═════ SOURCE DATA

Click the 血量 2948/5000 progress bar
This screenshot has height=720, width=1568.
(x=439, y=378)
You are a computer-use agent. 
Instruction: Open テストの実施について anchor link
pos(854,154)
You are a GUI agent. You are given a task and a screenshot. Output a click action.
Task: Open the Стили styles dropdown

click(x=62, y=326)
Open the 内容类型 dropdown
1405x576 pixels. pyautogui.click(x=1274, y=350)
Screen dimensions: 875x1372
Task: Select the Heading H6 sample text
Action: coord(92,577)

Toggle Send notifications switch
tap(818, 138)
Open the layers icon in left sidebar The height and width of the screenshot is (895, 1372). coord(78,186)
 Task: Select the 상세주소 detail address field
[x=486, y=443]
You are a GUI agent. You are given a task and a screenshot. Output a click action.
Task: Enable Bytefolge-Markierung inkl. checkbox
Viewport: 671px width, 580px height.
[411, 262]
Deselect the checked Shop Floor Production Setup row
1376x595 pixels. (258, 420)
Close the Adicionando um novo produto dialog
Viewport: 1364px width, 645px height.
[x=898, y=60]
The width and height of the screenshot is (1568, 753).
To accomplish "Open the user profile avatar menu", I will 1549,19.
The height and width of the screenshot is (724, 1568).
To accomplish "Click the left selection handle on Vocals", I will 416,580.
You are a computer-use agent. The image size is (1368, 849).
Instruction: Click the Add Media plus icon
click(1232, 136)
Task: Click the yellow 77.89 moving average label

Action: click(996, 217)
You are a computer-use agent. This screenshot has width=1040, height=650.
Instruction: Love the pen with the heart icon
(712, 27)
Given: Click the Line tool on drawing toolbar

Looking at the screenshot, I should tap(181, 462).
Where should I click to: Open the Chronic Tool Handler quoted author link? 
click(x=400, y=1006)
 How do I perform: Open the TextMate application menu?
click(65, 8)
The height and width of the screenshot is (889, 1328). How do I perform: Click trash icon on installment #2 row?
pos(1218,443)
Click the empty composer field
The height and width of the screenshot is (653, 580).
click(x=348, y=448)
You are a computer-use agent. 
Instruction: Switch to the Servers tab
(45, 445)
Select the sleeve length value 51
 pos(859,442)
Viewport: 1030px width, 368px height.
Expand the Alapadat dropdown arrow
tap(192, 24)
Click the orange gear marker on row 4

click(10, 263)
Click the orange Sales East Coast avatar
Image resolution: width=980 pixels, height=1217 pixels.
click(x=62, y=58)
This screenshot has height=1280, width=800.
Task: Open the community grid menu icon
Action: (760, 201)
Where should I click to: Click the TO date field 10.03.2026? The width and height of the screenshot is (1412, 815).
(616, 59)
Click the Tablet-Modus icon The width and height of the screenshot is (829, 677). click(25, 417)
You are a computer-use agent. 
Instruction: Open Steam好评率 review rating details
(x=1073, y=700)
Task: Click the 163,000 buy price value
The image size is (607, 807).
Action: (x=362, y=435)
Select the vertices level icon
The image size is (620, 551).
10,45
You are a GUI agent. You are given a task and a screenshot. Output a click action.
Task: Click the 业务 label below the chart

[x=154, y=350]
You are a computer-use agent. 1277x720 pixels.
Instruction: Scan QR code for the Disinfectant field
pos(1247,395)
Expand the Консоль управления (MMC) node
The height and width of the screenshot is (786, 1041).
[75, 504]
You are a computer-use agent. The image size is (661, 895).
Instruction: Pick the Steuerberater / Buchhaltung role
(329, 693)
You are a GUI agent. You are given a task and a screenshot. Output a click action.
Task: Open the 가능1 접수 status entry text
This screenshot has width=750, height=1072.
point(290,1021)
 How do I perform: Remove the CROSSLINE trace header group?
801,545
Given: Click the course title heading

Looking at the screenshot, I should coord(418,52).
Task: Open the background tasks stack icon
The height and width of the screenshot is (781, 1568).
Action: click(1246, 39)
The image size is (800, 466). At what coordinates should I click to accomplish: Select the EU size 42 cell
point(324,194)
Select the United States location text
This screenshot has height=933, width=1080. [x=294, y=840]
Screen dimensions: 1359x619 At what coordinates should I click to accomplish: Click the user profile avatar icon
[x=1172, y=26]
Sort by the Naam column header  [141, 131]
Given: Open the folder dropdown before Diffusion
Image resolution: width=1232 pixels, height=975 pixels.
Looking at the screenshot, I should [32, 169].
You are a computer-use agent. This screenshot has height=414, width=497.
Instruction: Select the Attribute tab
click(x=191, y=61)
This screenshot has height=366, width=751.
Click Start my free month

══════════

TASK INSTRUCTIONS ->
Restate the records above in full, keeping each line exactly as it stands.

EXERCISE RESULT ->
Click the 血量 2948/5000 progress bar
This screenshot has height=720, width=1568.
(x=439, y=378)
You are a computer-use agent. 
Instruction: Open テストの実施について anchor link
pos(854,154)
You are a GUI agent. You are given a task and a screenshot. Output a click action.
Task: Open the Стили styles dropdown

click(x=62, y=326)
Open the 内容类型 dropdown
1405x576 pixels. pyautogui.click(x=1274, y=350)
Screen dimensions: 875x1372
Task: Select the Heading H6 sample text
Action: coord(92,577)

Toggle Send notifications switch
tap(818, 138)
Open the layers icon in left sidebar The height and width of the screenshot is (895, 1372). coord(78,186)
 Task: Select the 상세주소 detail address field
[x=486, y=443]
You are a GUI agent. You are given a task and a screenshot. Output a click action.
Task: Enable Bytefolge-Markierung inkl. checkbox
Viewport: 671px width, 580px height.
[411, 262]
Deselect the checked Shop Floor Production Setup row
1376x595 pixels. (258, 420)
Close the Adicionando um novo produto dialog
Viewport: 1364px width, 645px height.
[x=898, y=60]
The width and height of the screenshot is (1568, 753).
To accomplish "Open the user profile avatar menu", I will 1549,19.
The height and width of the screenshot is (724, 1568).
To accomplish "Click the left selection handle on Vocals", I will 416,580.
You are a computer-use agent. The image size is (1368, 849).
Instruction: Click the Add Media plus icon
click(1232, 136)
Task: Click the yellow 77.89 moving average label

Action: click(996, 217)
You are a computer-use agent. This screenshot has width=1040, height=650.
Instruction: Love the pen with the heart icon
(712, 27)
Given: Click the Line tool on drawing toolbar

Looking at the screenshot, I should tap(181, 462).
Where should I click to: Open the Chronic Tool Handler quoted author link? 
click(x=400, y=1006)
 How do I perform: Open the TextMate application menu?
click(65, 8)
The height and width of the screenshot is (889, 1328). How do I perform: Click trash icon on installment #2 row?
pos(1218,443)
Click the empty composer field
The height and width of the screenshot is (653, 580).
click(x=348, y=448)
You are a computer-use agent. 
Instruction: Switch to the Servers tab
(45, 445)
Select the sleeve length value 51
 pos(859,442)
Viewport: 1030px width, 368px height.
Expand the Alapadat dropdown arrow
tap(192, 24)
Click the orange gear marker on row 4

click(10, 263)
Click the orange Sales East Coast avatar
Image resolution: width=980 pixels, height=1217 pixels.
click(x=62, y=58)
This screenshot has height=1280, width=800.
Task: Open the community grid menu icon
Action: (760, 201)
Where should I click to: Click the TO date field 10.03.2026? The width and height of the screenshot is (1412, 815).
(616, 59)
Click the Tablet-Modus icon The width and height of the screenshot is (829, 677). click(25, 417)
You are a computer-use agent. 
Instruction: Open Steam好评率 review rating details
(x=1073, y=700)
Task: Click the 163,000 buy price value
The image size is (607, 807).
Action: (x=362, y=435)
Select the vertices level icon
The image size is (620, 551).
10,45
You are a GUI agent. You are given a task and a screenshot. Output a click action.
Task: Click the 业务 label below the chart

[x=154, y=350]
You are a computer-use agent. 1277x720 pixels.
Instruction: Scan QR code for the Disinfectant field
pos(1247,395)
Expand the Консоль управления (MMC) node
The height and width of the screenshot is (786, 1041).
[75, 504]
You are a computer-use agent. The image size is (661, 895).
Instruction: Pick the Steuerberater / Buchhaltung role
(329, 693)
You are a GUI agent. You are given a task and a screenshot. Output a click action.
Task: Open the 가능1 접수 status entry text
This screenshot has width=750, height=1072.
point(290,1021)
 How do I perform: Remove the CROSSLINE trace header group?
801,545
Given: Click the course title heading

Looking at the screenshot, I should coord(418,52).
Task: Open the background tasks stack icon
The height and width of the screenshot is (781, 1568).
Action: click(1246, 39)
The image size is (800, 466). At what coordinates should I click to accomplish: Select the EU size 42 cell
point(324,194)
Select the United States location text
This screenshot has height=933, width=1080. [x=294, y=840]
Screen dimensions: 1359x619 At what coordinates should I click to accomplish: Click the user profile avatar icon
[x=1172, y=26]
Sort by the Naam column header  [141, 131]
Given: Open the folder dropdown before Diffusion
Image resolution: width=1232 pixels, height=975 pixels.
Looking at the screenshot, I should [32, 169].
You are a computer-use agent. This screenshot has height=414, width=497.
Instruction: Select the Attribute tab
click(x=191, y=61)
This screenshot has height=366, width=751.
Click Start my free month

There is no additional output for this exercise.